Alert! Endangered Animals Dying Out Because of Goverment Delays
Endangered creatures need protection as soon as possible to keep the numbers from dwindling even further. It's not happening though, and the Center for Biological Diversity is taking action against the delays.
New Study Exposes Delays in Protection
According to a report from Mongabay, a new study published in Biological Conversation revealed that endangered species end up waiting to be listed and up for protection for an average of 12 years -- about six times longer than they are supposed to. A number of species even ended up being processed for about 38 years.
The Endangered Species Act (ESA) protects species at risk of extinction. However, before animals are part of protected species, they must first be listed as threatened or endangered. The 1982 amendment states that the U.S. Fish and Wildlife Service (FSW) are afforded a two-year timeline for the listing process.

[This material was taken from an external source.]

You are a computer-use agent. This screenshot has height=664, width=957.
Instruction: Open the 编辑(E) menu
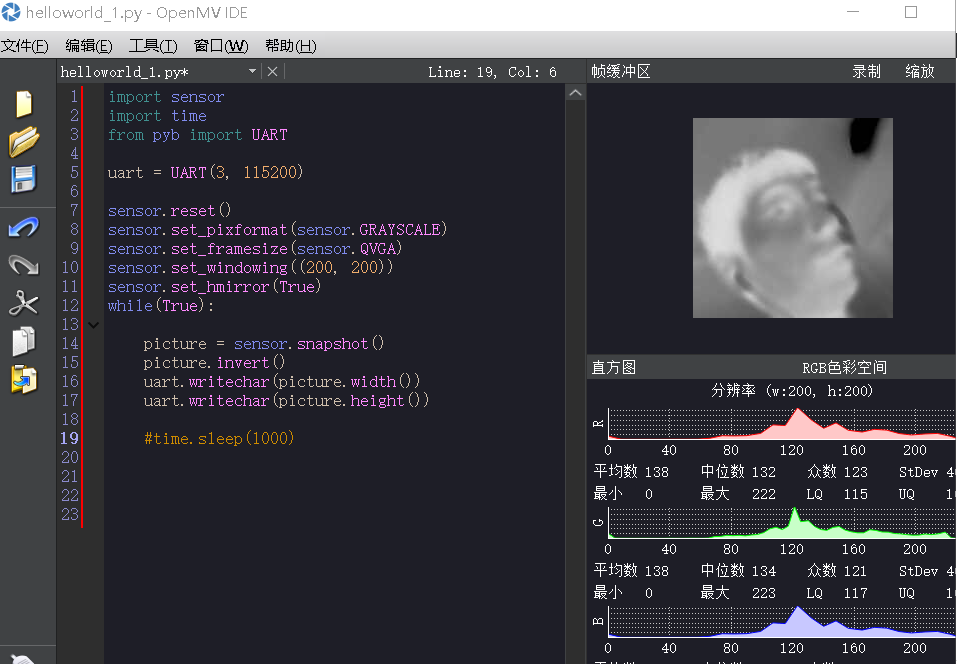pos(88,46)

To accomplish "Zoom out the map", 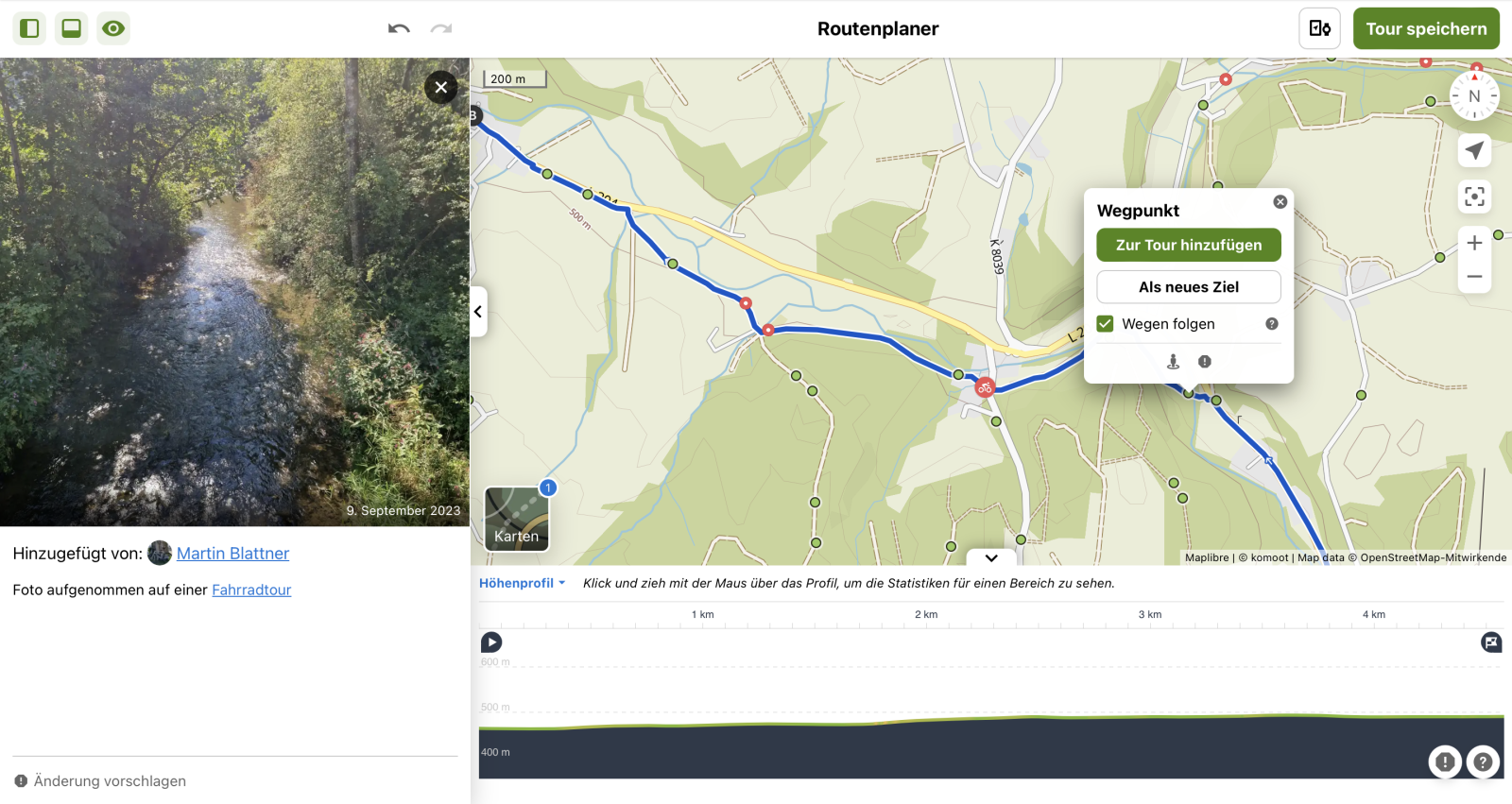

The study included data from 1,338 species between 1973 and 2014. The research team also discovered that there was evidence of bias: vertebrates tend to get processed faster than invertebrates and flowering plants.
"Listing is the first step in the ESA," Emily Puckett, lead author, explained. "The faster this process occurs, the sooner a species gains access to the immediate protections afforded by listing (protection from take and trade and consultation). But more importantly, the species is now eligible for having critical habitat designated, a recovery plan written, and recovery funds allocated."
Previous studies have estimated at least 42 species have gone extinct between 1973 and 1995 because of listing delays.
Advocacy Group to Sue FWS for Delays?
A press release from Biological Diversity reported that the Center for Biological Diversity has already filed a formal notice for their intent to sue the FWS over the agency's failure to list and protect over 417 animals and plants in the "12-month finding" period.
Most of these hundreds of species were petitioned between 2008 and 2010. The list includes the Florida sandhill cranes, coastal flatwood crayfish and eastern diamondback rattlesnakes, among many others.
"Delayed protection can be deadly for species already on the brink of extinction," Noah Greenwald, endangered species director at the Center, said. "The longer we wait, the more difficult -- and expensive -- it becomes to save them. Simply put, the U.S. Fish and Wildlife Service needs to be acting more quickly to decide which species will be protected so the recovery process can begin."